Leeway is an American crossover thrash band formed in Astoria, New York in 1984 by guitarist A.J. Novello and vocalist Eddie Sutton under the name The Unruled. To date, the band has released four studio albums — Born to Expire (1989), Desperate Measures (1991), Adult Crash (1994) and Open Mouth Kiss (1995) — and broken up and reformed several times over the years. Despite never achieving notable commercial success, Leeway is considered to be an integral part of the 1980s NYHC and crossover thrash scenes.

History 
Leeway gained notoriety in the mid-to-late 1980s by playing alongside groups such as Crumbsuckers, Prong, Ludichrist, Bad Brains, and Sick of It All at the predominantly hardcore punk-oriented CBGB venue, and had metal influences from the start. For their tight fusion of hardcore, punk, heavy metal, thrash, hip-hop and even reggae, Leeway are often credited as being one of the most influential and exploratory bands to emerge from the NYHC scene. Guitarist and songwriter A.J. Novello said of their career "We might have helped open up a can of worms by bringing suburban metalheads to shows. Years later, it kind of ruined things in the scene, but I can't say I have any regrets." The fact that the band experimented with sound, had two guitarists riffing and solo-ing between them and the singer dressed in skeleton outfits and Yankees uniforms also set them out from the rest of the hardcore punk scene.

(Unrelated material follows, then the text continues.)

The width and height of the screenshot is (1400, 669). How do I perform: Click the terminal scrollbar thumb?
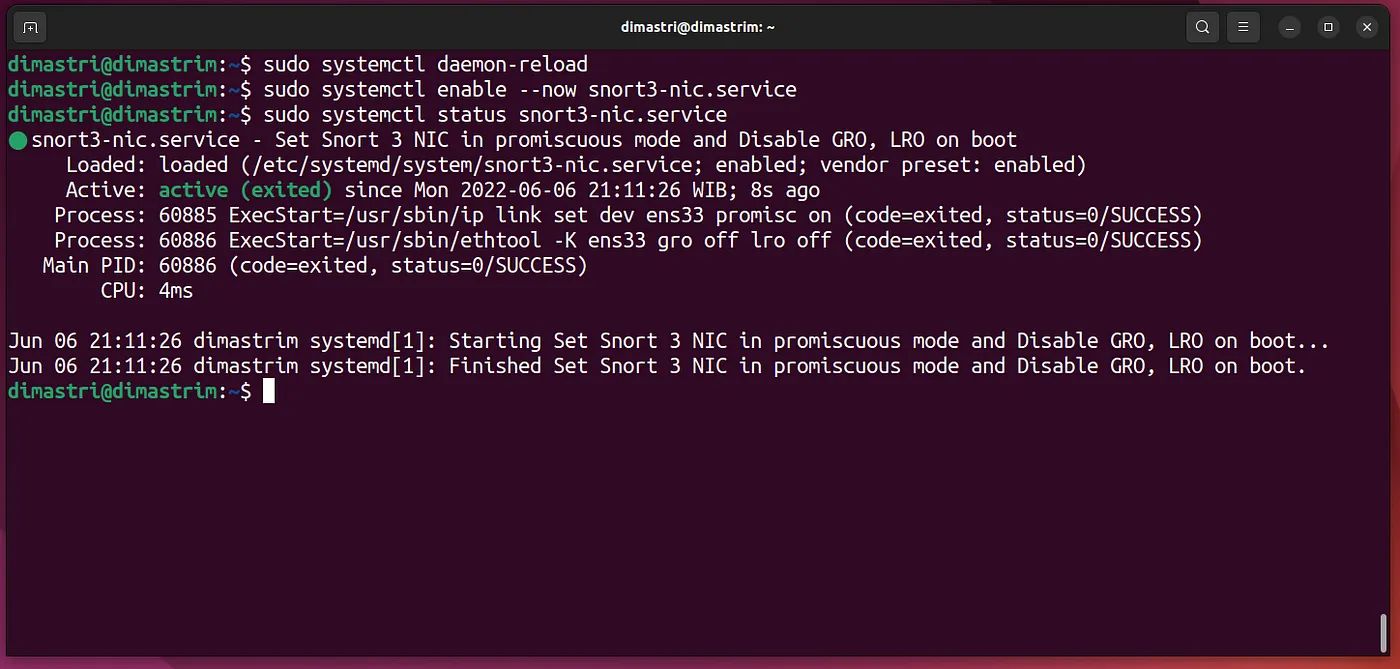pyautogui.click(x=1385, y=633)
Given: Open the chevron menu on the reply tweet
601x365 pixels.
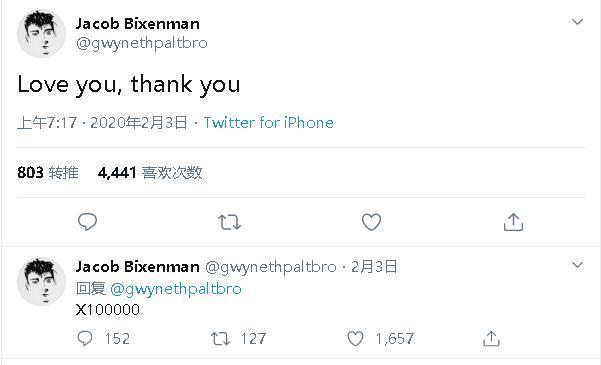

Leeway subsequently signed to Profile Records, which released the band's first two albums, Born to Expire (1989) and Desperate Measures (1991); both albums were well received by fans and critics alike, and Leeway toured relentlessly in support of them. However, sharing the stage with their NYHC peers as well as other bands like Bad Brains, Exodus, Overkill, Suicidal Tendencies, Sepultura, Flotsam and Jetsam, Sacred Reich, Morbid Angel and GWAR, and their video for "Kingpin" getting airplay on MTV's Headbangers Ball, did nothing to improve record sales and the band's reputation, and by 1992, they had severed ties with Profile. In a 2014 interview with No Echo, guitarist Michael Gibbons recalled of the band's tenure with the label:

Following their split with Profile, Leeway released two more albums on Bulletproof Records – Adult Crash (1994) and Open Mouth Kiss (1995) – before disbanding in 1996. There was a short lived reunion in 2006 which saw the band playing again, most notably with the Bad Brains, at CBGB and a European Festival tour, which was the last time the band performed live for another ten years. Leeway once again reformed in 2016, and they have since continued performing live sporadically.

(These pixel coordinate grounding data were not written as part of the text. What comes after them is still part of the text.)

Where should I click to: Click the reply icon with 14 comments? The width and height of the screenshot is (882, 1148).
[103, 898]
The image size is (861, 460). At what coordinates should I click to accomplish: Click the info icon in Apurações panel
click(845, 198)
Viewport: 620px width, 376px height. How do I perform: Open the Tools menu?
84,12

Their song "Enforcer" was featured on the playlist of the radio show "L.C.H.C" in the game Grand Theft Auto IV in 2008.

Members 

 Eddie Sutton – lead vocals (1983–1996, 2006)
 A.J. Novello – guitars (1983–1996, 2006)
 Jimmy Xanthos – bass (1989–1996, 2006)
 Pokey Mo – drums (1988–1996, 2006)

 Gordon Ancis – guitars (1986–1987)
 Michael Gibbons – guitars (1987–1992)
 Jose Ochoa – bass (1983–1986)
 Eddie Cohen – bass (1988)
 Howie "Zowie" Ackerman – bass (1987–1988)
 Saso Motroni – drums (1983–1985)
 Mackie Jayson – drums (1985–1987)
 Tony Fontao – drums (1987–1988)
 Matty Pasta – guitars (2012)

Timeline

Discography

References

External links 

BNR Metal band page
PUNKCAST#12 live video @ Wetlands, NYC, on April 4, 1999. (RealPlayer)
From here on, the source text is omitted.